Dr. Joaquin Mateo, Vall d’Hebron Institute of Oncology, Spain, Chair of the ESMO Precision Medicine Working Group which developed the ESCAT scale, sees reflected in the findings a dual challenge of precision oncology. “Focusing only on making NGS testing available without harmonising the way we interpret the genomic data is still going to result in inequalities, so the two aspects should be addressed in parallel, both at national and international levels,” he observes. “The ESCAT scale can help here because it provides a common terminology to define and rank levels of evidence for matching a drug with a biomarker, and it can be truly used throughout the world. Contrary to other available scales, in fact, its main stratification criterion is the quality of the clinical trials that support different alteration-drug matches independently of the drugs’ FDA approval status.”
Although the tool was initially developed with the objective of making genomic reports and clinical trial results easier to interpret and act on for oncologists, a novel application for the ESCAT scale was recently adopted in Italy, where the Ministry of Health in February officially launched a fund for the statutory reimbursement of NGS testing for biomarkers based on the ESCAT stratification of clinical evidence. All tests for tier I and tier II molecular alterations will now be covered by the country’s national health service, a move that comes in the context of the implementation of a national five-year programme to make all genomic tests that have therapeutic or prognostic implications reimbursable for patients.

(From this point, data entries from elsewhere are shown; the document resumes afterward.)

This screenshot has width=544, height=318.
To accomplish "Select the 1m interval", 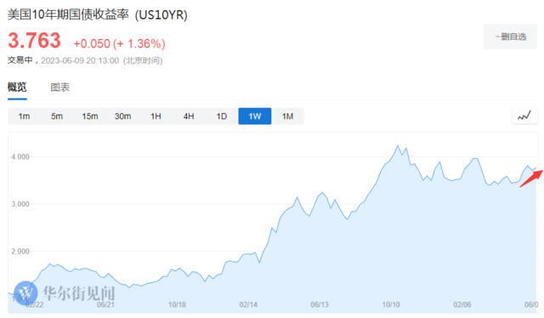I will click(x=24, y=116).
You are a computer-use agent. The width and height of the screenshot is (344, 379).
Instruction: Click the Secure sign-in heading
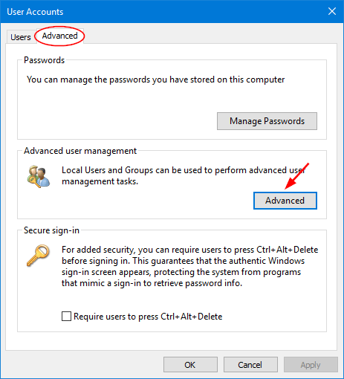click(51, 230)
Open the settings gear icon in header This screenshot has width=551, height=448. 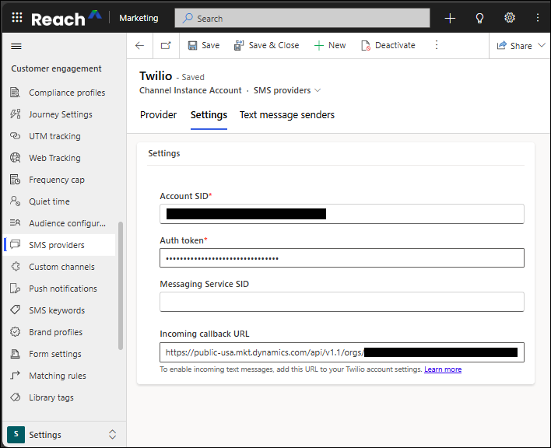pyautogui.click(x=510, y=18)
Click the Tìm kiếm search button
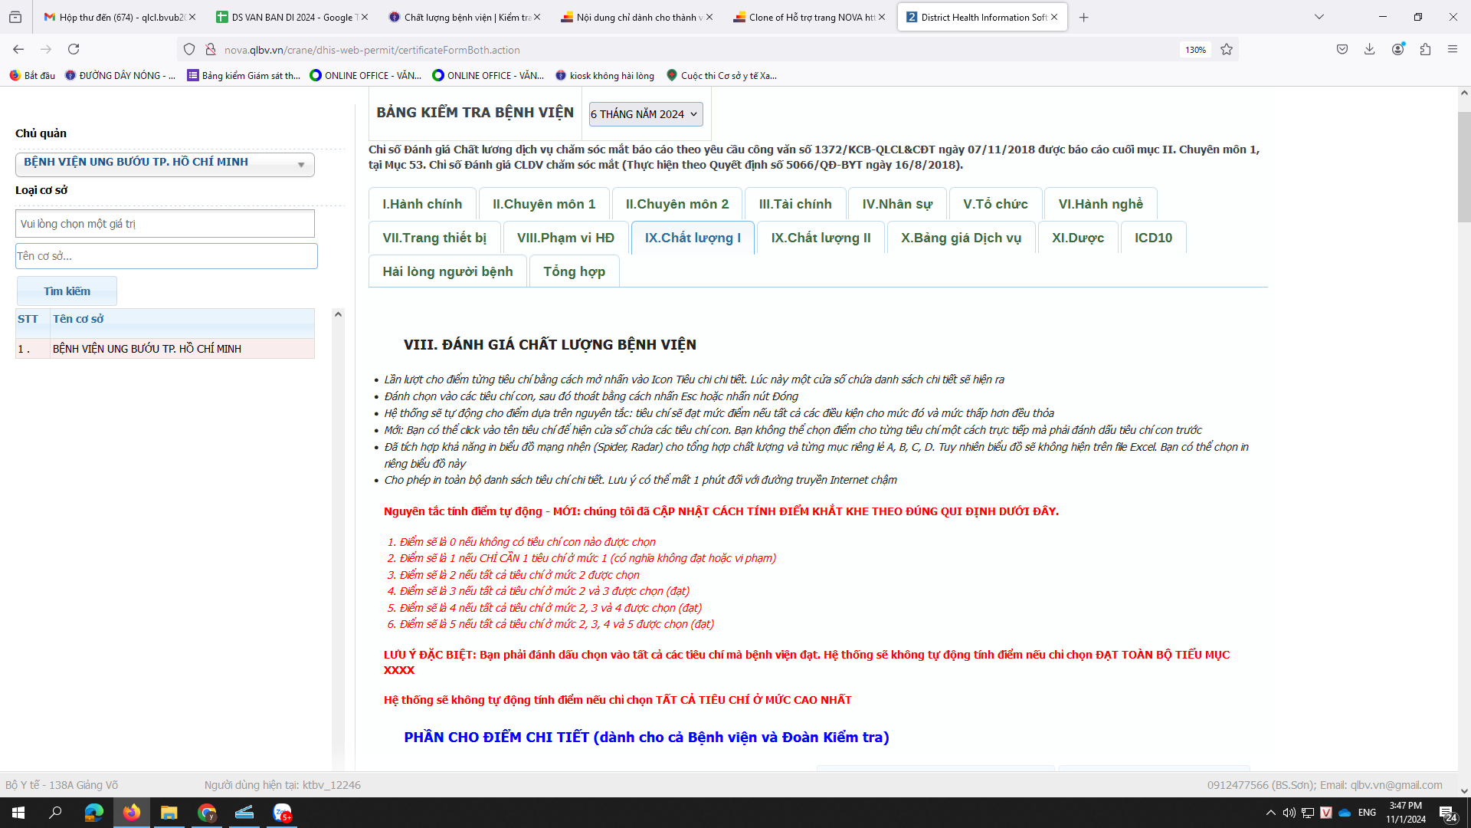Viewport: 1471px width, 828px height. 67,291
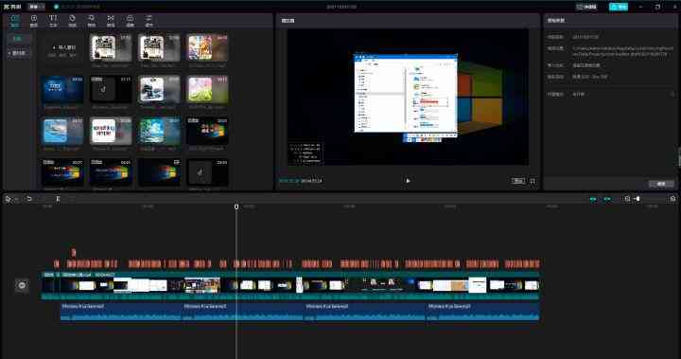Image resolution: width=681 pixels, height=359 pixels.
Task: Click the split clip tool in timeline toolbar
Action: point(58,199)
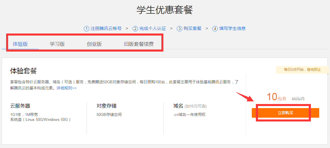330x148 pixels.
Task: Select the 购买套餐 step text
Action: tap(192, 29)
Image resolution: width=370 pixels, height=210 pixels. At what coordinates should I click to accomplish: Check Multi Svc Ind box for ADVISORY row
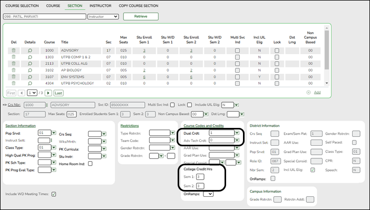click(x=237, y=51)
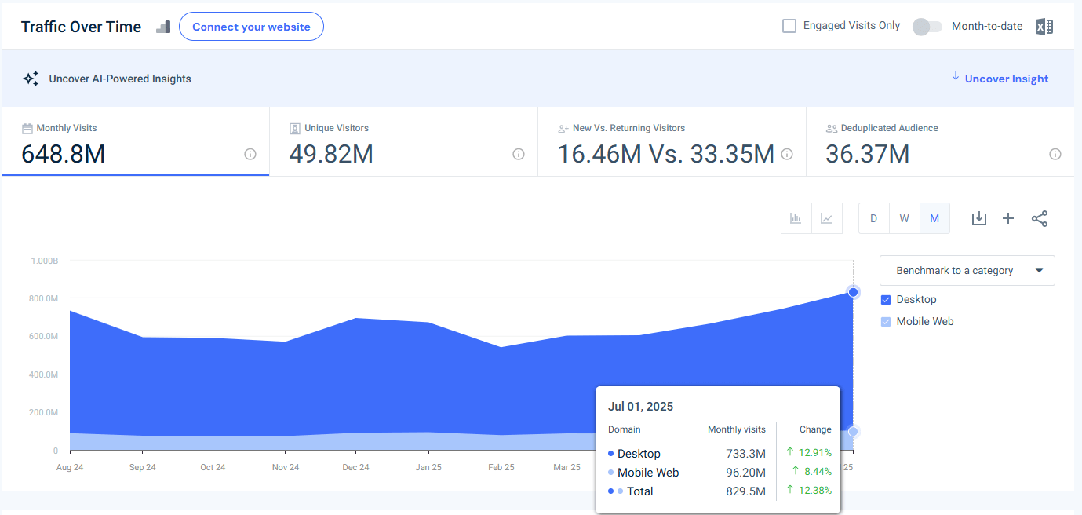The height and width of the screenshot is (515, 1082).
Task: Select weekly granularity with the W button
Action: [904, 218]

“This decision does not mean universal access to NGS, but it is certainly an extension of financial coverage for all those tests which give patients access to drugs that impact their outcomes, representing a first step towards the democratisation of precision medicine,” says Prof. Giuseppe Curigliano, Chair of the ESMO Guidelines Committee, who also views the fund as an incentive for a more widespread use of this technology. “The large-scale use of genomic testing poses challenges related to costs, deciding which techniques to reimburse for which patients and the need to educate more doctors and genetic counsellors on cancer genomics. Nonetheless, the need for testing and the services associated with it will only continue to increase in the future,” he adds.
According to the ESMO study, the lack of reimbursement of more advanced NGS techniques, reported by more than half (59%) of participants compared to just one in four (24%) for single-gene tests, is one of the most common barriers to access testing and leads to significant out-of-pocket expenses in the countries surveyed.
For ESMO President Andrés Cervantes, these findings confirm a widespread need for targeted policies to address the gaps in infrastructure and funding for personalised treatment in oncology. “The study also found that initiatives for the implementation of innovative molecular technologies, which are key to accelerating the transition of novel diagnostics into routine practice, had been implemented in only one out three countries in Europe,” he highlights. “The example set by Italy in this respect is one for other countries to follow, and ESMO welcomes the Italian government’s decision to make ESCAT evidence tiers legally binding for access to testing. It is a recognition of our Society’s ongoing efforts to build a framework for precision medicine that reaches all patients who can benefit from it.”